25 de janeiro, de 2023 | 13:00

Opinião: Dormir, dormir... talvez sonhar

Beto Oliveira *

O janeiro branco, campanha brasileira que busca fomentar o debate sobre a saúde mental da população, não deveria deixar de refletir sobre o sono na atual configuração da nossa sociedade. Afinal, é cada vez mais comum depararmo-nos com pessoas que se queixam de dificuldades para dormir. Muitas alegam, às vezes até mesmo com certo orgulho, que suas mentes não param. O orgulho parece provir tanto da vaidade de pensar demais, trabalhar demais, ser criativo, quanto de se sentir ajustado à norma social que exige um trabalho ininterrupto.

Como enfatiza o neurocientista francês Michel Desmurget, o sono não é uma pausa, uma ausência de trabalho psíquico que visa compensar a sobrecarga da vida de vigília. De forma didática, Desmurget compara a mente com um supermercado que quando fecha precisa contabilizar o estoque, repor os produtos nas prateleiras, cuidar da limpeza do local, etc. Ou seja, quando dormimos, não apenas descansamos, mas fazemos trabalhos mentais que teríamos muita dificuldade de fazer acordados; assim como alguns trabalhos serão melhor executados se nosso hipotético supermercado estiver vazio.

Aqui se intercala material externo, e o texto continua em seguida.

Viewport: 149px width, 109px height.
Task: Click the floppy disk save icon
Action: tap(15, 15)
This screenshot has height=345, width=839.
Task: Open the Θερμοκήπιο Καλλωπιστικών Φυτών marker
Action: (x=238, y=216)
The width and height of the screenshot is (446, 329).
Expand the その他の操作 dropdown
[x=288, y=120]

Portanto, dizer que a mente não para é uma redundância. É próprio da mente estar sempre funcionando, mesmo quando estamos dormindo. Mas o que essas pessoas parecem querer dizer é que suas mentes não cessam de fazer o trabalho que deveriam fazer apenas durante o dia. E claro, isso não é um acaso ou um traço singular dessa ou daquela pessoa. É uma marca da nossa sociedade que exige o trabalho 24 horas por dia, 7 dias na semana.

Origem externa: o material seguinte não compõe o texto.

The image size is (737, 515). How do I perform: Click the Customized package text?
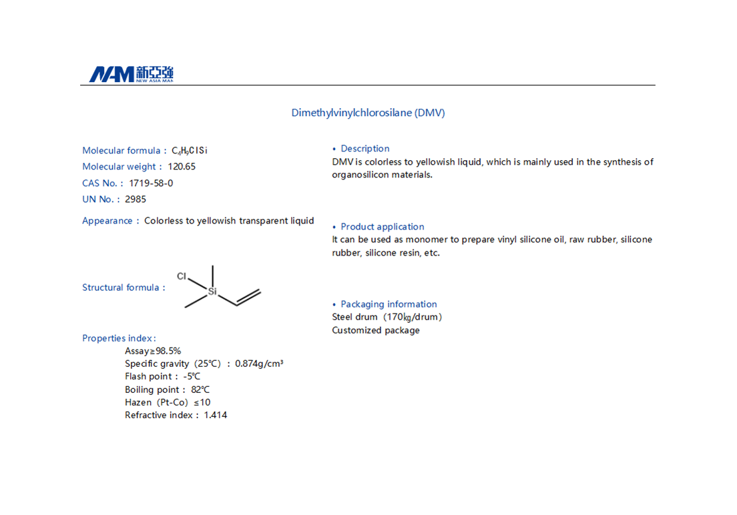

“O orgulho parece provir tanto da vaidade de pensar
demais, trabalhar demais, ser criativo, quanto de se sentir
ajustado à norma social que exige um trabalho ininterrupto”

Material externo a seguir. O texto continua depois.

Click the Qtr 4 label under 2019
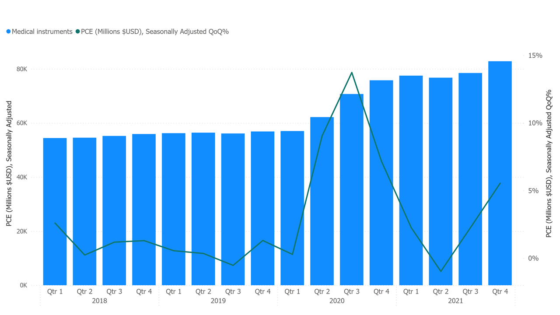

Jonathan Crary, em seu livro “24/7: Capitalismo tardio e os fins do sono”, denuncia exatamente tal drama contemporâneo, destacando como o mundo moderno fez com que as mecanizações, vigilâncias e padronizações do mundo industrial e de consumo invadissem nosso cotidiano. Atualmente, com os dispositivos eletrônicos que temos, principalmente os chamados aparelhos smart, vivemos ainda mais num estado de trabalho ininterrupto. A todo momento fazemos algo que pode ser registrado, anotado, gravado e processado com o objetivo de predeterminar nossas escolhas e ações futuras. Seja o trabalho propriamente dito, seja interações em aplicativos ou em redes sociais, estamos constantemente num ambiente mais ou menos institucionalizado, padronizado e de controle. Sem pausa. E isso, claro, alcança também nossa noite.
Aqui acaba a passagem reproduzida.